The two companies have a storied past that involves many court battles.
In a surprise move, Nuance Communications today announced plans to acquire rival speech company Vlingo. Financial terms were not disclosed. The acquisition is expected to close during 2012, but no specific date has been determined, according to a Vlingo spokesperson.
Until the closing occurs, Vlingo will operate as an independent company, and its products and services will continue to be available and delivered. After the transaction is completed, the company will provide more information on how the Vlingo-Nuance combination will affect the companies’ combined product offerings, the Vlingo spokesperson says.

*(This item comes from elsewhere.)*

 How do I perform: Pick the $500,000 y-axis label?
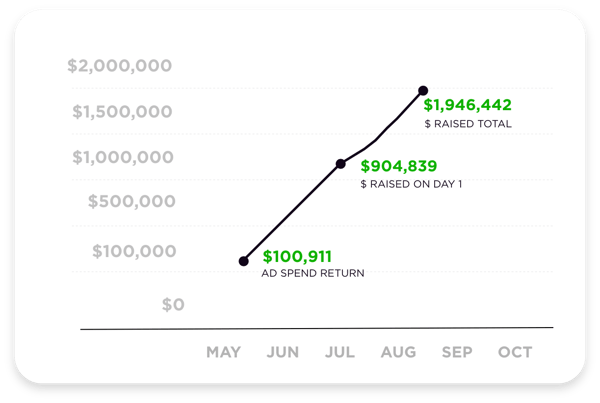[x=131, y=202]
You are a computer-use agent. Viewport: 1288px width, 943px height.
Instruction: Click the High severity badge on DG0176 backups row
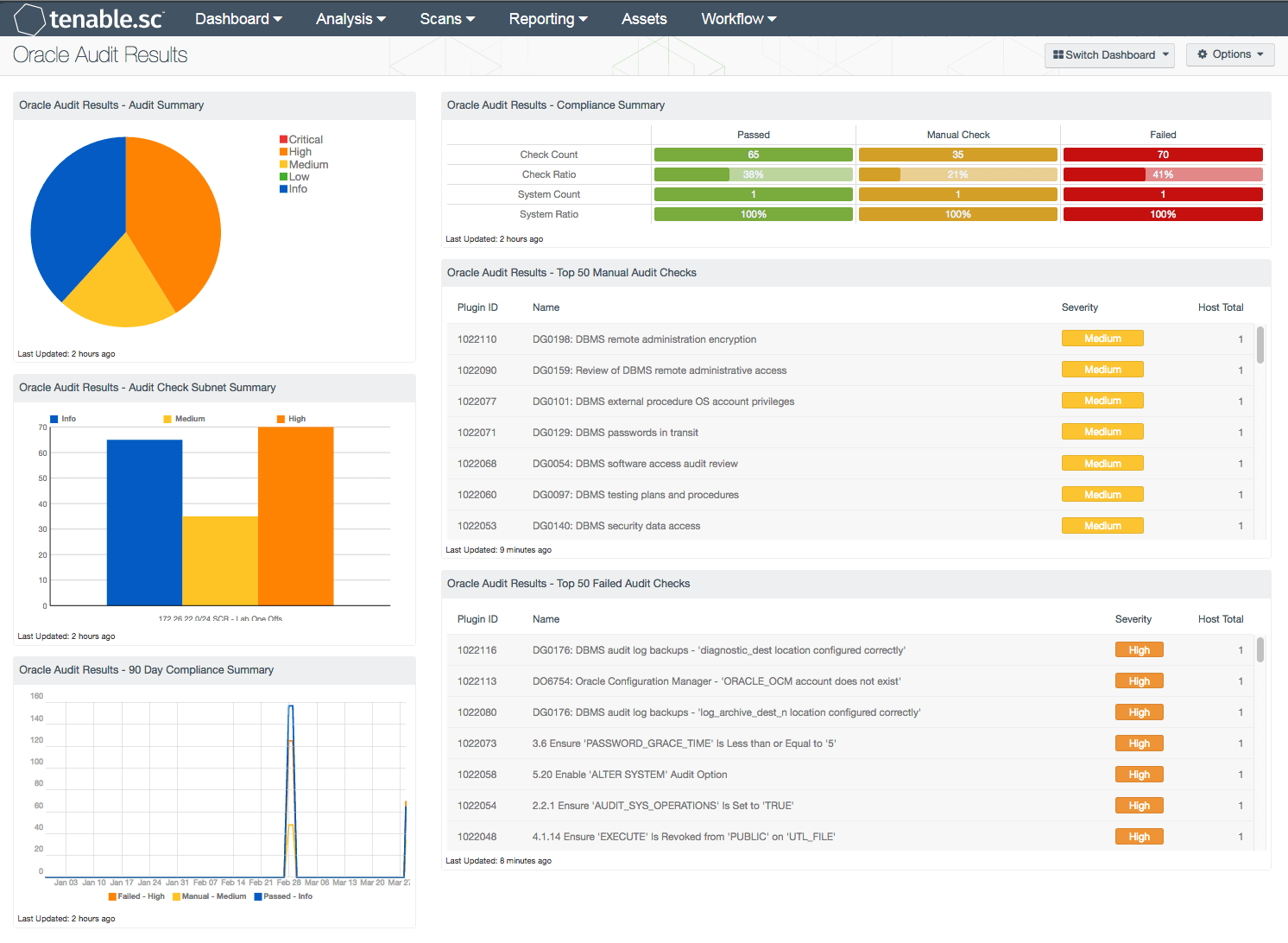pos(1139,649)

Vlingo, which was founded in 2006, offers a mobile phone Virtual Assistant that combines voice-to-text technology with an intent engine to help users complete their desired actions.

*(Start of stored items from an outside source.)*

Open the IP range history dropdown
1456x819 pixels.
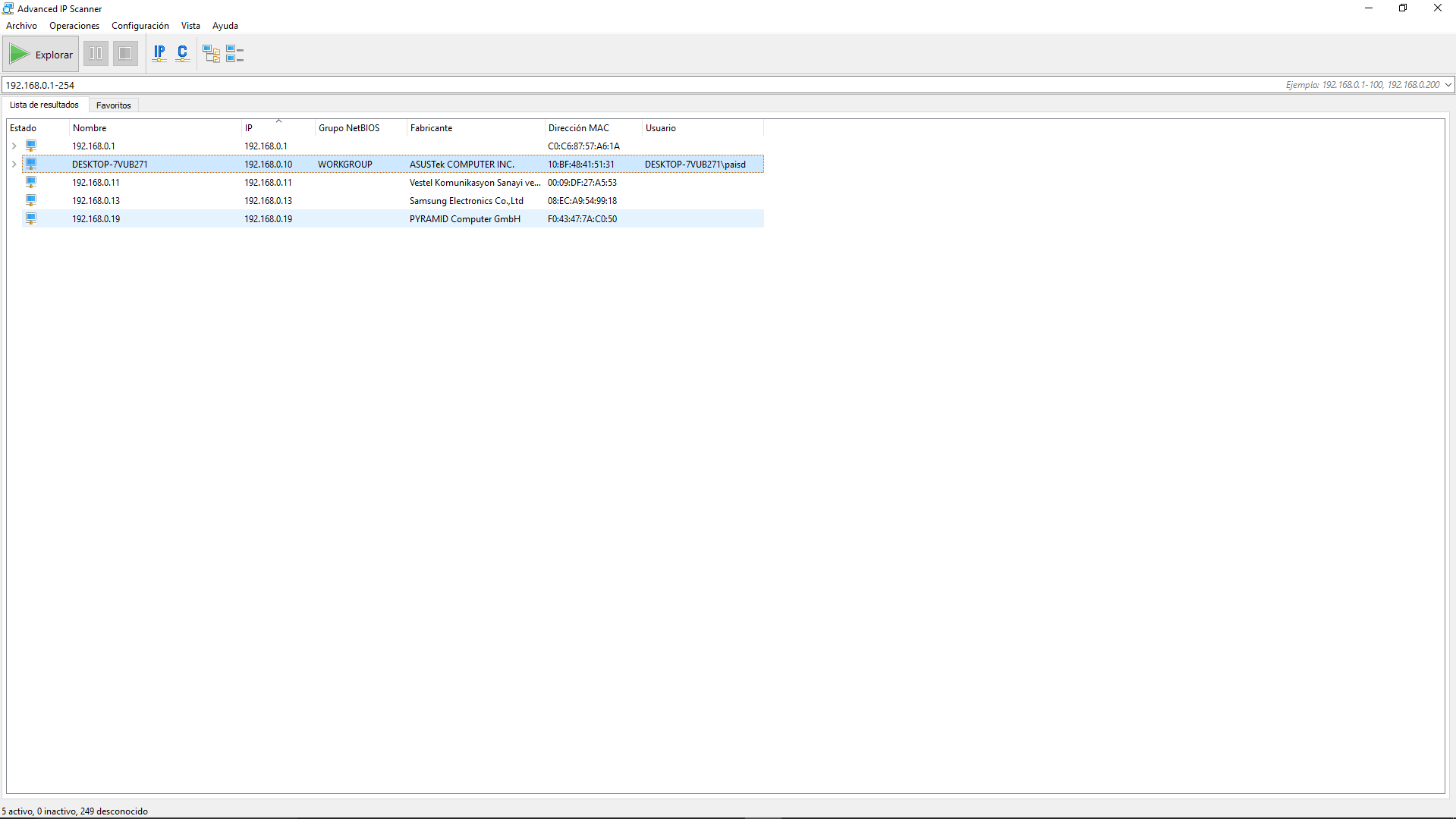(1448, 85)
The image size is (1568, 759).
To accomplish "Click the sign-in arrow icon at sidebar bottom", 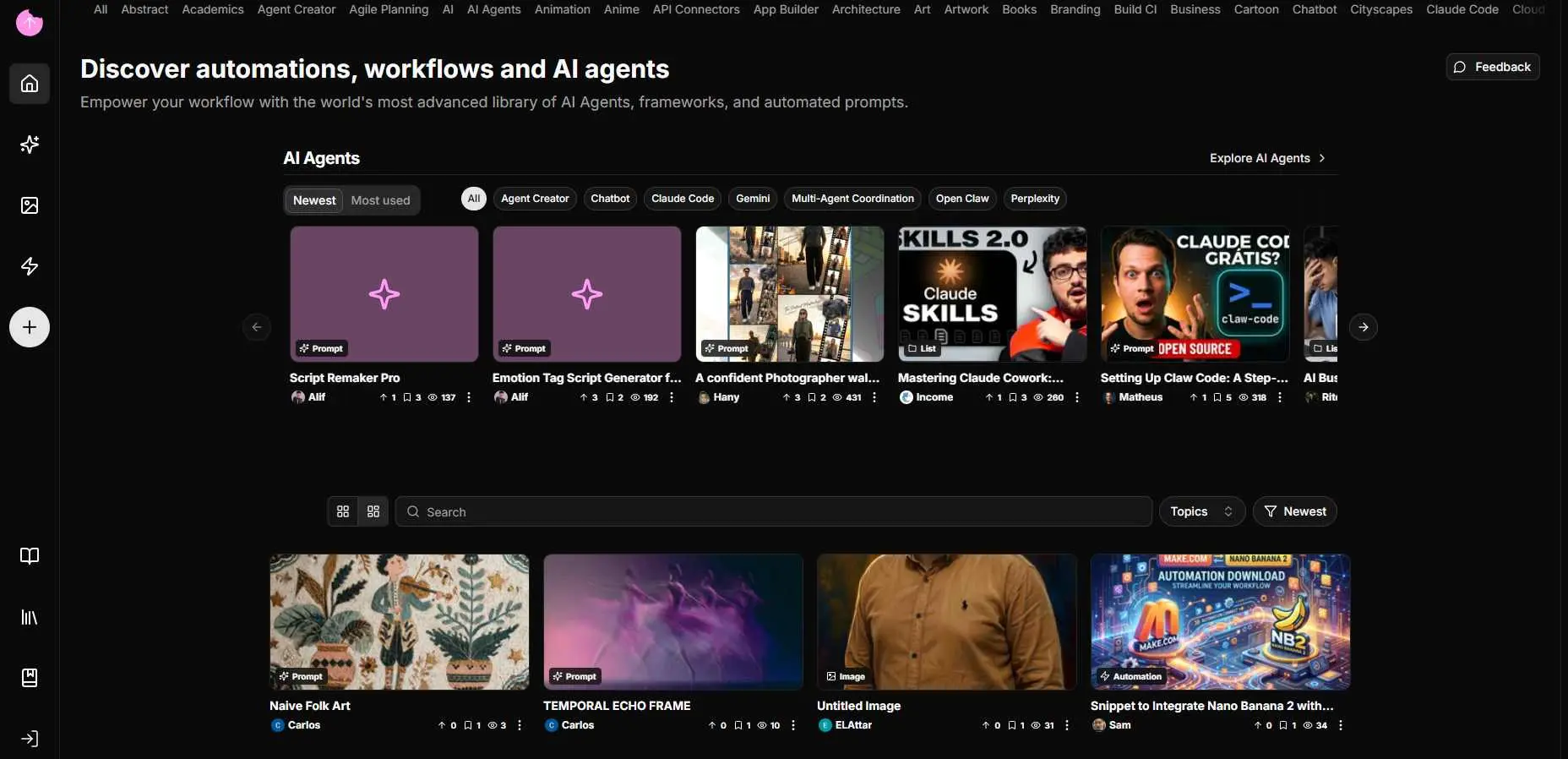I will 30,739.
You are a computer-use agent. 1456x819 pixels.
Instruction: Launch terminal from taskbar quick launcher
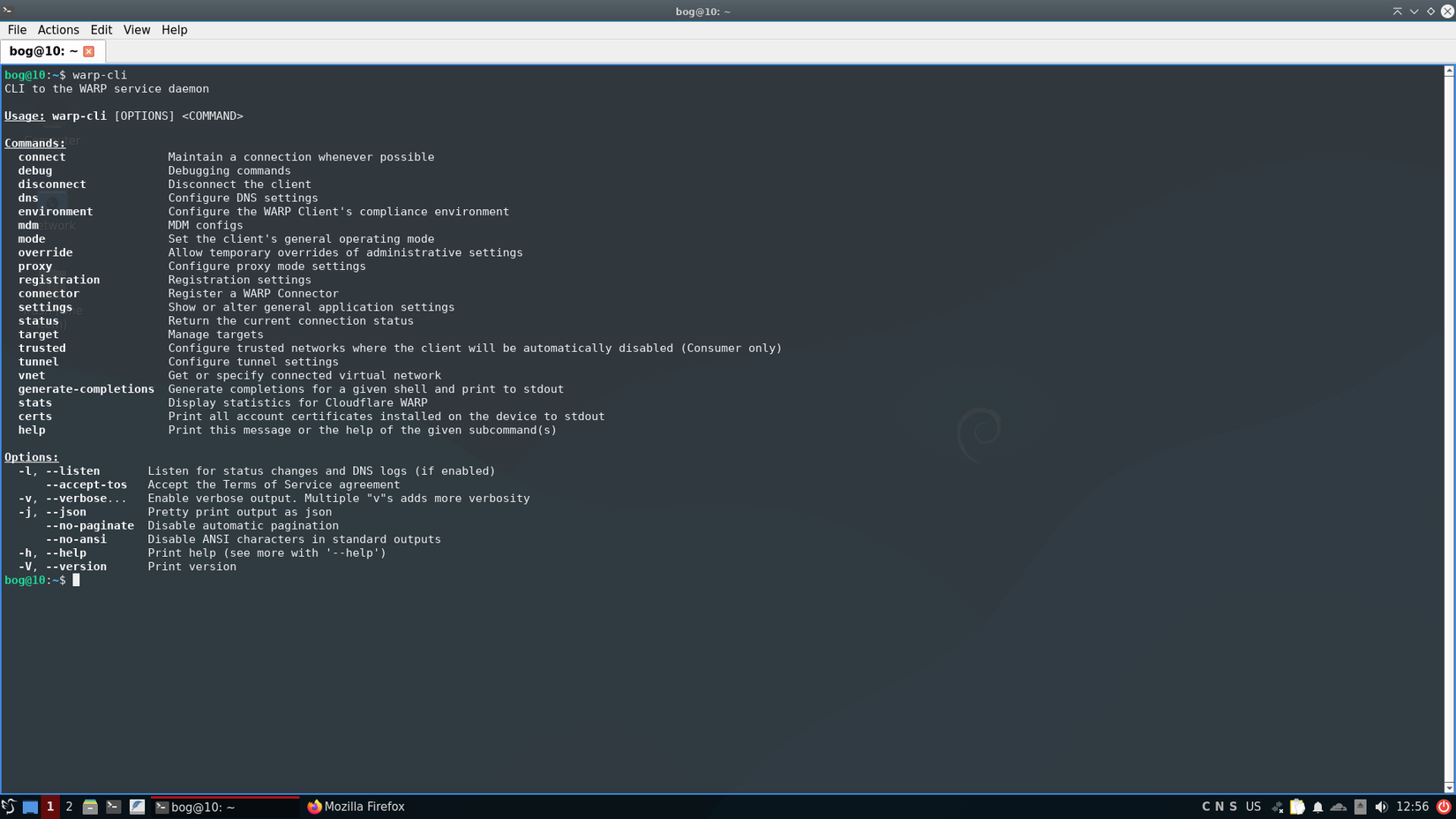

Steve Chambers, president of sales and marketing at Nuance and executive vice president of its Enterprise Division, says overlapping technologies are not an issue. “Different technologies can never have too many algorithms or data to throw at speech recognition, so we’re excited,” he says.

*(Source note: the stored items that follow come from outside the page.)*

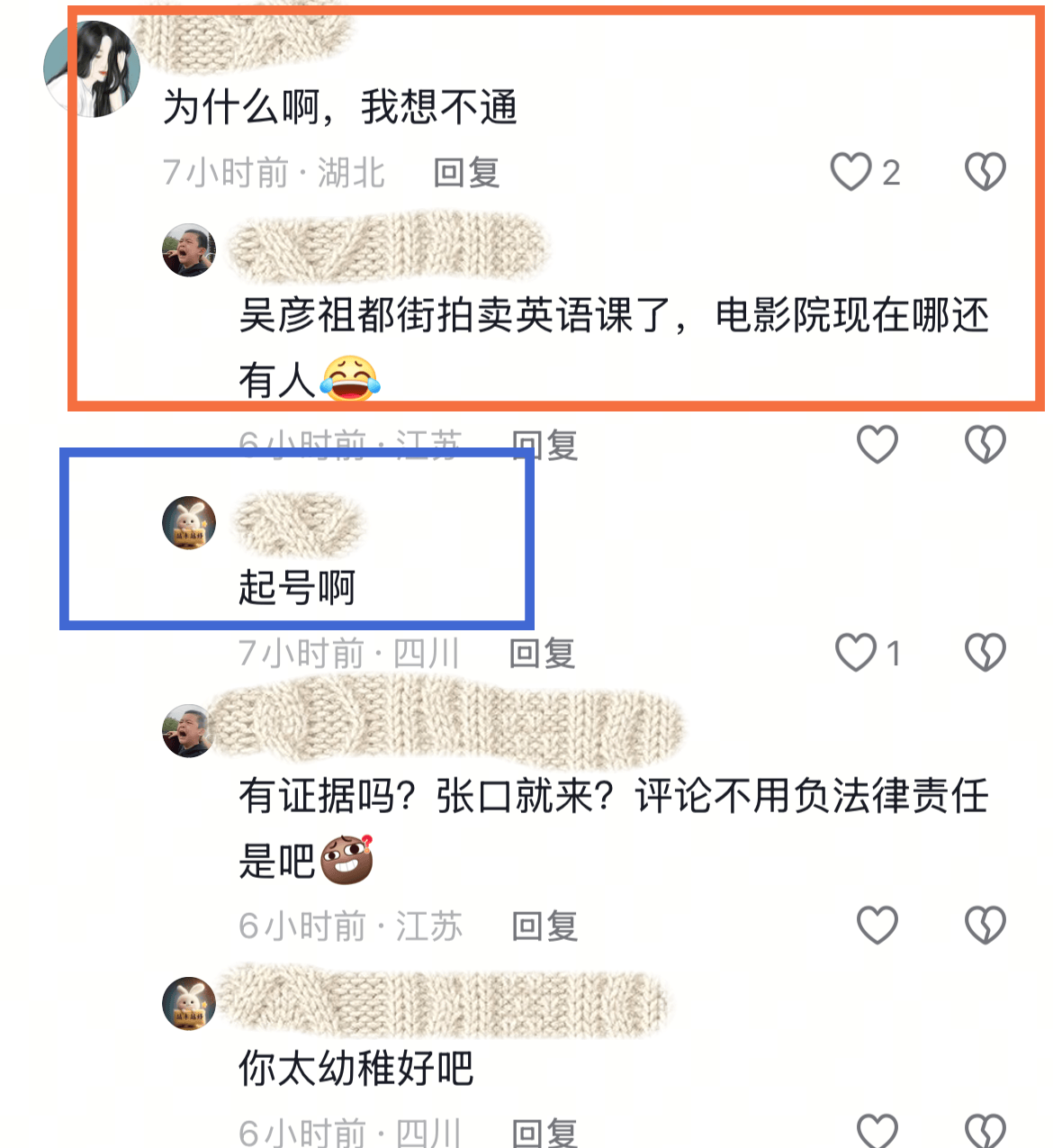Dislike the "有证据吗？张口就来？" comment

(x=985, y=925)
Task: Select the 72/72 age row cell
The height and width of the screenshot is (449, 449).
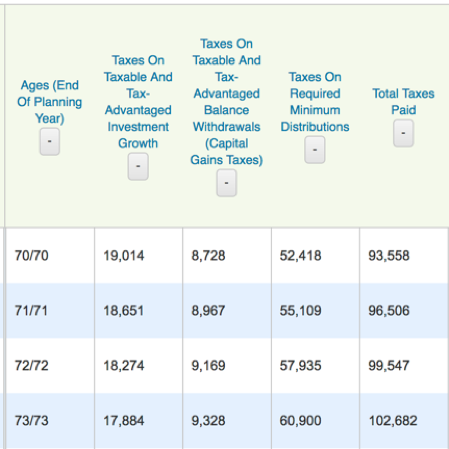Action: click(x=50, y=366)
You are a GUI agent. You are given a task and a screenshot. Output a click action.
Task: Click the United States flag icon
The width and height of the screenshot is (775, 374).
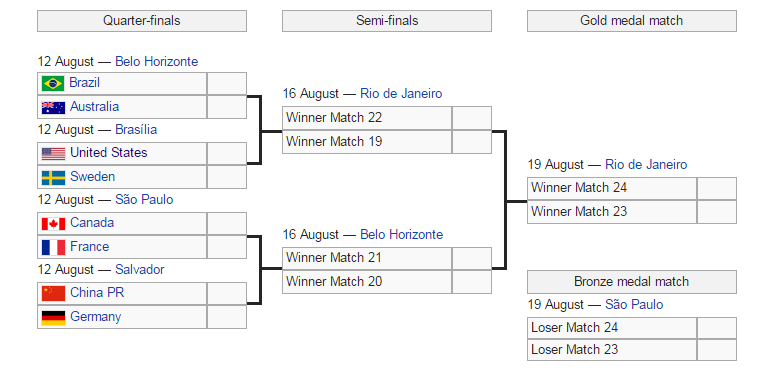click(x=53, y=154)
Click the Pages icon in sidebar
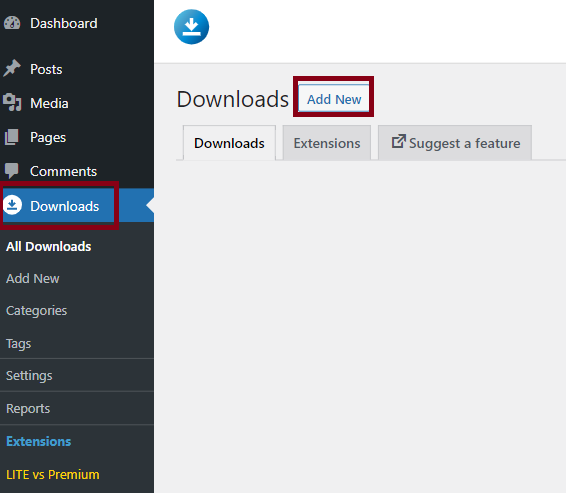Screen dimensions: 566x493 (x=12, y=137)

The news is shocking given that the two speech tech companies, whose Massachusetts corporate offices are just a few miles apart, have been in and out of court suing each other over patent infringements during the past three years. With the acquisition, Chambers put a different spin on things.
"There's nothing more galvanizing than a big market and a clear competitor," Chambers says. "The idea that every consumer product is going to have a voice interface is exciting, not just phones, tablets, and cars, but even appliances. There's a European coffee maker that wants to add our technology. We [Nuance and Vlingo] both share that vision, and patent stuff aside, there's a recognition that we can do better together than apart."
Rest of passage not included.